Each line from the start of the data below through the one containing "box (176, 1497)" must be reproduced exactly.

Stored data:

━━━━━━━━━━━━━━━━━━━━

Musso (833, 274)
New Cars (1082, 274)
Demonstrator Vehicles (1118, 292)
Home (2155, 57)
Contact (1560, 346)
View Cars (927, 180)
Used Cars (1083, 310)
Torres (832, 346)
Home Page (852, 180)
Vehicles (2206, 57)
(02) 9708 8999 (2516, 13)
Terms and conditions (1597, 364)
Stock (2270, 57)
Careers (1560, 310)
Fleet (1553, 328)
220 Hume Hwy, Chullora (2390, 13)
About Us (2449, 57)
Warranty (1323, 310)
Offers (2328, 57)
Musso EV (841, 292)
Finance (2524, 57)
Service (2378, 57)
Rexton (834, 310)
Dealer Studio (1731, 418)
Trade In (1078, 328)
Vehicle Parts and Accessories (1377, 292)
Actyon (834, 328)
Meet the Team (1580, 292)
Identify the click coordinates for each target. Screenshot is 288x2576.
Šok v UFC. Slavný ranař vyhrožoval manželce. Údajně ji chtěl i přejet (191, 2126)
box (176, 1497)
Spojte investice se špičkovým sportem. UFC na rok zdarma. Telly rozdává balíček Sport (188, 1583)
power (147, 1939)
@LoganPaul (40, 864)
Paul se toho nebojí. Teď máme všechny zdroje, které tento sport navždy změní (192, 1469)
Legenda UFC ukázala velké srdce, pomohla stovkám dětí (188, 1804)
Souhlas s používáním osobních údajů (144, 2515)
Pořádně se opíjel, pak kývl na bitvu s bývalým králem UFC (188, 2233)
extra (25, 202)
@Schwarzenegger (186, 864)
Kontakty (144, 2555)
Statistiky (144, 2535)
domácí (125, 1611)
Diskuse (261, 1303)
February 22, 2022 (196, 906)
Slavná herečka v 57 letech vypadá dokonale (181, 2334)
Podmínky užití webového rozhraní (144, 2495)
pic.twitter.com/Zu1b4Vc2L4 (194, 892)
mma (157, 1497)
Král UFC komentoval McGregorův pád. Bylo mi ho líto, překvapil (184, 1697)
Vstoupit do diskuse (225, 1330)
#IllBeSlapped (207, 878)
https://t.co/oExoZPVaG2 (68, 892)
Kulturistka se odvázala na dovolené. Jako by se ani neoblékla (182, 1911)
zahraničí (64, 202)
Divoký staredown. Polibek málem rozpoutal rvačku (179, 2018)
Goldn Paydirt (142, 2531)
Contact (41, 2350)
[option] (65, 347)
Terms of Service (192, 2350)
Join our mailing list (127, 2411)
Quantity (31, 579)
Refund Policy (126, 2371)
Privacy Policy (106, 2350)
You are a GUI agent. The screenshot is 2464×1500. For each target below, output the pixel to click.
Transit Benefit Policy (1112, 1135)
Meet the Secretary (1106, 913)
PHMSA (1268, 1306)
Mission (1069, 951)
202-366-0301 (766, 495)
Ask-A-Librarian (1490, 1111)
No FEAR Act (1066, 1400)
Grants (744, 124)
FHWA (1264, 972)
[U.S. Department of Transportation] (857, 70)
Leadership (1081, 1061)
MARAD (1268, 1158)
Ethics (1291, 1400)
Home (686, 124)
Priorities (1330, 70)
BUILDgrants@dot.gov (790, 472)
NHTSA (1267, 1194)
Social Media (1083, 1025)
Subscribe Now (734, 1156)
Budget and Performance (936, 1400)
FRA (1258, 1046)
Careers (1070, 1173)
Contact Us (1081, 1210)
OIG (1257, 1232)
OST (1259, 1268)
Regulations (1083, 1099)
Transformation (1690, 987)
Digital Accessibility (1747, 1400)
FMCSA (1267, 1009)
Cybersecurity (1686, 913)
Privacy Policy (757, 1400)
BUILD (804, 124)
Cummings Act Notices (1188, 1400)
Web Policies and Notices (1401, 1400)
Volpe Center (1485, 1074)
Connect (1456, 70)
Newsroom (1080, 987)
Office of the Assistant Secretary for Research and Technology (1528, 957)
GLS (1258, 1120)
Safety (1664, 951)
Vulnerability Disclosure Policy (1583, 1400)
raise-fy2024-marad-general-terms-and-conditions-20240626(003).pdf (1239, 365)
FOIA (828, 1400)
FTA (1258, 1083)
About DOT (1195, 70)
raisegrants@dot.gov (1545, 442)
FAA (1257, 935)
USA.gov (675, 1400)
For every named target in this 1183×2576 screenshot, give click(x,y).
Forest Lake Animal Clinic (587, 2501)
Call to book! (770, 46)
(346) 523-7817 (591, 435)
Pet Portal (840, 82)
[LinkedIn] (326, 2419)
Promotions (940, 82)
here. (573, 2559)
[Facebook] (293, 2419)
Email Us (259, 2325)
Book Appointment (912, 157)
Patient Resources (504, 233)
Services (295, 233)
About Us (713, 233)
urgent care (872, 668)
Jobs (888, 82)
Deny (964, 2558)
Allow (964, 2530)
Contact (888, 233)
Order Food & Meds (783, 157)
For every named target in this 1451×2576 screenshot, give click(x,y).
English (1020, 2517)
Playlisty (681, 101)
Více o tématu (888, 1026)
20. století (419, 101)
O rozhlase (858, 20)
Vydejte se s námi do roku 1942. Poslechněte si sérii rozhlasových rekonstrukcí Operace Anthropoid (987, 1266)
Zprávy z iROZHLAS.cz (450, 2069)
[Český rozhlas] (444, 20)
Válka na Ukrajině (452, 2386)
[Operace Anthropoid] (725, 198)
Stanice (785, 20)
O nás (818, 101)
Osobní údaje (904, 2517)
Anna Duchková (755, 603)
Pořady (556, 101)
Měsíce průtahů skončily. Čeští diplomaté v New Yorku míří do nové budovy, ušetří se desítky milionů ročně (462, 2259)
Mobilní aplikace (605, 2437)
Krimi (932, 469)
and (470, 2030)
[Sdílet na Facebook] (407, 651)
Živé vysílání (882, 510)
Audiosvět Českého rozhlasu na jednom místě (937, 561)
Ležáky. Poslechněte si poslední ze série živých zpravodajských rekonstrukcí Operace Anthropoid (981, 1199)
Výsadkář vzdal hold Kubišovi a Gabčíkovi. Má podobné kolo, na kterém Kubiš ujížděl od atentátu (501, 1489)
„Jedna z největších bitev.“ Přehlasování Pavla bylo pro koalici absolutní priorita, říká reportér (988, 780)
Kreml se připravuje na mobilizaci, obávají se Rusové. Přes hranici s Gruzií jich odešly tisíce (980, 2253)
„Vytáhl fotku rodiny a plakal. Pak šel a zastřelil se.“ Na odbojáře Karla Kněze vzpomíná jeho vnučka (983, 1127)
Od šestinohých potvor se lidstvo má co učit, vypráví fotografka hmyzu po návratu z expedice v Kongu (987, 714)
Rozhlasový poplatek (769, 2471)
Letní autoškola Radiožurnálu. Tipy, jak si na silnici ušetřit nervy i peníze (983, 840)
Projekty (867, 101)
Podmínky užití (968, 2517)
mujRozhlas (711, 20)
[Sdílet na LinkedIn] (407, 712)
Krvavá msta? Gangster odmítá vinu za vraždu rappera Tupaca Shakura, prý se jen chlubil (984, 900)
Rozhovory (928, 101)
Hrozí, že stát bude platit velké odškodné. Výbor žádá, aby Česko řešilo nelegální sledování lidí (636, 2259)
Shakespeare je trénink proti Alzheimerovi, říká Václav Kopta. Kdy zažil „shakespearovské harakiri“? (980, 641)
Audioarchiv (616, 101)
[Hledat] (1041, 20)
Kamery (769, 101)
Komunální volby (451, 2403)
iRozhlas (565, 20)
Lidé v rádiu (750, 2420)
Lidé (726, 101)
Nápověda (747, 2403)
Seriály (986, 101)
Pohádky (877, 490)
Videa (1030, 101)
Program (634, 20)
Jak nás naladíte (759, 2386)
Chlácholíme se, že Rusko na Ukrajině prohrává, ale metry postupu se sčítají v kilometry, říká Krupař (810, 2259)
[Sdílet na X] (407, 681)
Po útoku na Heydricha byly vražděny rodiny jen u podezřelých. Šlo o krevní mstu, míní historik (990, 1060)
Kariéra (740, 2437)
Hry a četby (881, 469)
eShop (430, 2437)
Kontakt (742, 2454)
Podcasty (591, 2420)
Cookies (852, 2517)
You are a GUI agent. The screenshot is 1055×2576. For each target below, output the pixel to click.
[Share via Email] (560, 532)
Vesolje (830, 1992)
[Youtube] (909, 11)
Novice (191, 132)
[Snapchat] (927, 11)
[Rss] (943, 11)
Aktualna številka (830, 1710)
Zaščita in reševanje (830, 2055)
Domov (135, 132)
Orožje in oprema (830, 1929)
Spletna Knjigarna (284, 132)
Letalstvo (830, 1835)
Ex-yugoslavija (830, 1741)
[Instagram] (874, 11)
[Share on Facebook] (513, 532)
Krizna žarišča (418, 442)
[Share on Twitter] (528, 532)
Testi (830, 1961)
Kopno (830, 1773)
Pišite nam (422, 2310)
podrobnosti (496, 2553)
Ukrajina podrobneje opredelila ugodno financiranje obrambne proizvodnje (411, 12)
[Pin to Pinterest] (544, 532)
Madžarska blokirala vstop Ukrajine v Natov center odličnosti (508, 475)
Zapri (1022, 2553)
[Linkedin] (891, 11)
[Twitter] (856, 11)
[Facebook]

━━━━━━━━━━━━━━━━━━━━

▶ [EXERCISE OUTPUT]:
Musso (833, 274)
New Cars (1082, 274)
Demonstrator Vehicles (1118, 292)
Home (2155, 57)
Contact (1560, 346)
View Cars (927, 180)
Used Cars (1083, 310)
Torres (832, 346)
Home Page (852, 180)
Vehicles (2206, 57)
(02) 9708 8999 (2516, 13)
Terms and conditions (1597, 364)
Stock (2270, 57)
Careers (1560, 310)
Fleet (1553, 328)
220 Hume Hwy, Chullora (2390, 13)
About Us (2449, 57)
Warranty (1323, 310)
Offers (2328, 57)
Musso EV (841, 292)
Finance (2524, 57)
Service (2378, 57)
Rexton (834, 310)
Dealer Studio (1731, 418)
Trade In (1078, 328)
Vehicle Parts and Accessories (1377, 292)
Actyon (834, 328)
Meet the Team (1580, 292)
Identify the click coordinates for each target. Screenshot is 288x2576.
Šok v UFC. Slavný ranař vyhrožoval manželce. Údajně ji chtěl i přejet (191, 2126)
box (176, 1497)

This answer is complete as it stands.